Start with this BBC News article entitled “Climate change: Arctic’s unknown viruses’ and nuclear waste” (I got there from this note from Marcus Wimmer). Then here is a note from Jennifer Motles of Phillip Morris International:

I don’t make this kind of recommendation often, but I recently watched Tamara Rosenfeld’s documentary ‘100 Women: Life on Thin Ice’, and it’s equally parts beautiful and heartbreaking.
For thousands of years the Inuit people lived off the land. Nomadic hunters, chasing targets depending on the seasons. Because of climate crisis, those weather patterns have now utterly and irreversibly shifted.

The Arctic is now warming at least twice as fast as the rest of the globe, according to the NOAA: National Oceanic & Atmospheric Administration’s Arctic Program Report Card. Climate change is threatening Inuit’s survival. Both physically and mentally.
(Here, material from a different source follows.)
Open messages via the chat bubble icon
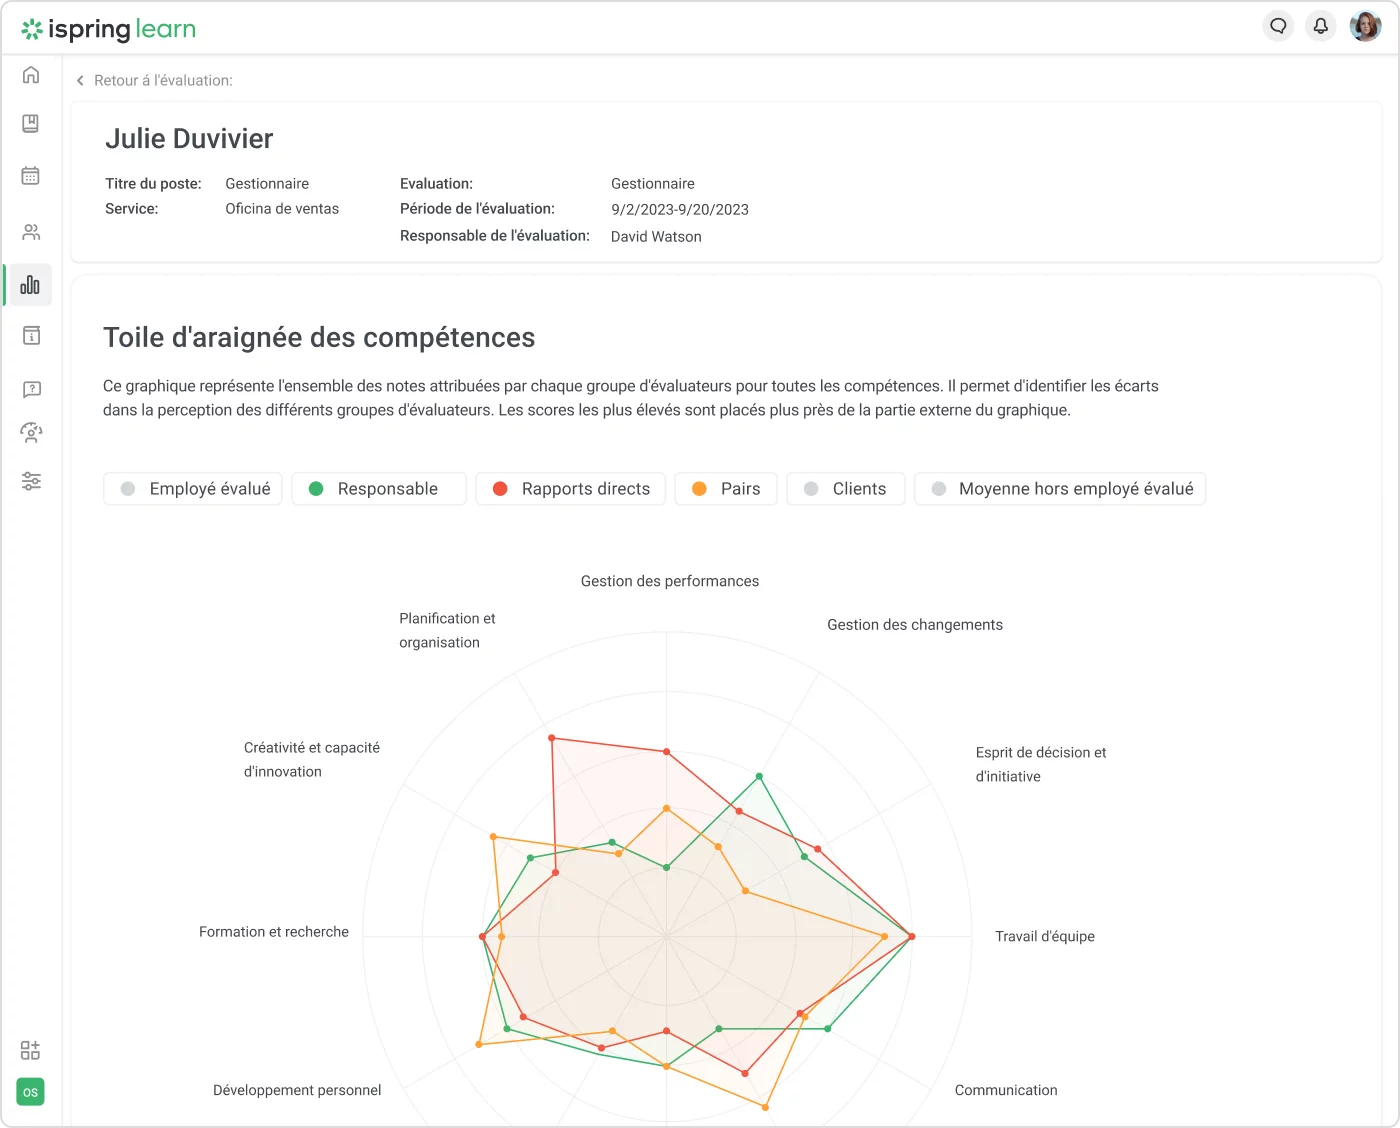The image size is (1400, 1128). [x=1278, y=25]

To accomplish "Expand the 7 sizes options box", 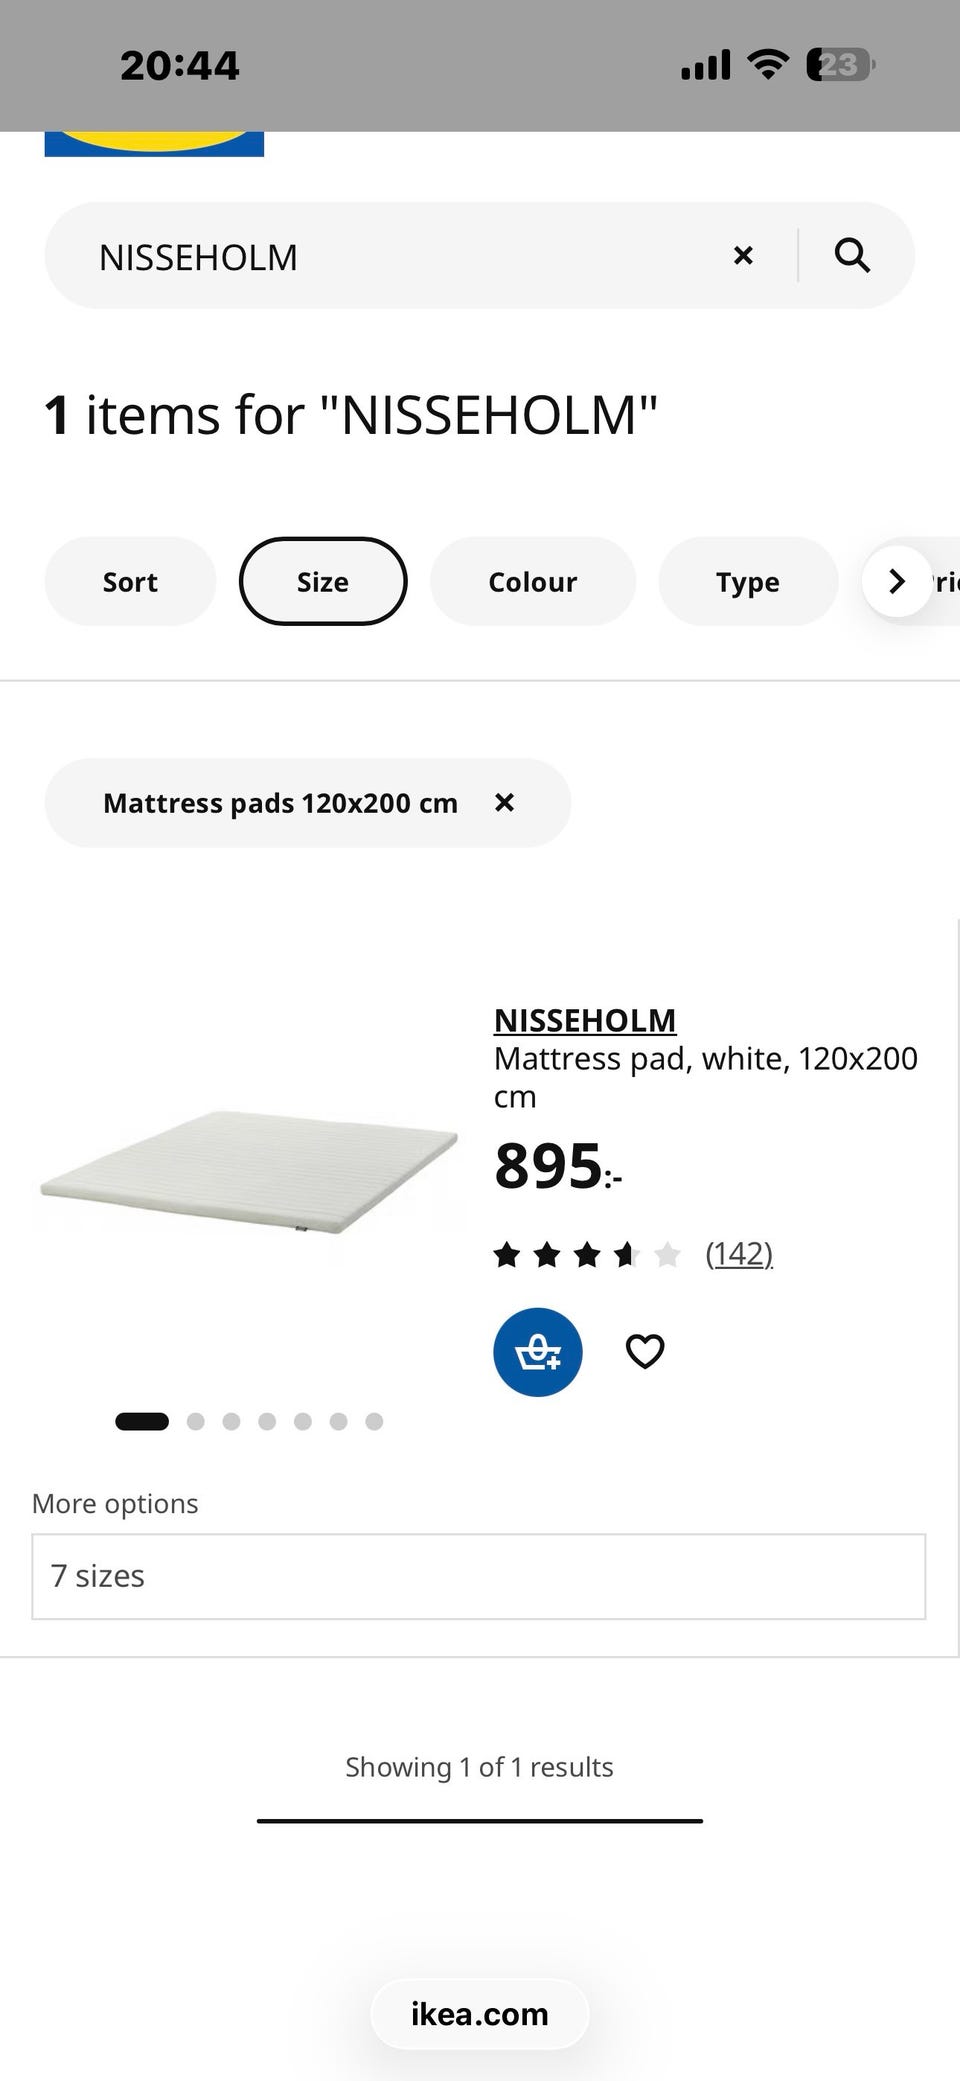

Inuit women are trying to hold their families together through it all and this documentary follows three generations of Inuit women: a grandmother, mother, and daughter to see what direct human impact climate change has had on the community and what else have they lost, along with the ice.

And then there’s this excerpt from this newsletter from Sasja Beslik:

As it turns out, oil and gas firms are planning to ramp up their fossil-fuel extraction in the Arctic by more than 20 per cent over the next five years, partly thanks to the financial support they receive from the banking sector, according to a new report by Reclaim Finance. The report lists France’s Total as the leading European energy firm when it comes to oil and gas expansion in the fragile polar region – with its production expected to increase by 28 percent over the next decade. But the Russian energy giant Gazprom is considered the biggest Arctic predator, since 74 percent of its reserves are based there.

Other energy companies with short-term expansion plans in the Arctic are the US’s ConocoPhillips, Norway’s Equinor, Spain’s Repsol and Dutch Shell. From 2016 to 2020, commercial banks have channeled more than $314 bn to the leading companies developing new oil and gas projects in the Arctic. The top backers of Arctic expansionists include banks who have committed to restricting oil and gas financing in the Arctic: JPMorgan Chase (top globally with $18.6bn between 2016-2020), Barclays (4th largest, $13.2bn) Citigroup (6th, $12.2bn) and BNP Paribas (7th, $11.8bn).
European banks account for more than a quarter of the global underwriting and loans to Arctic developers, with increasing support from 2016 ($16.6bn) to 2020 ($28.4bn). Two European banks – HSBC and BNP Paribas – were top bankers of Arctic expansionists in 2020.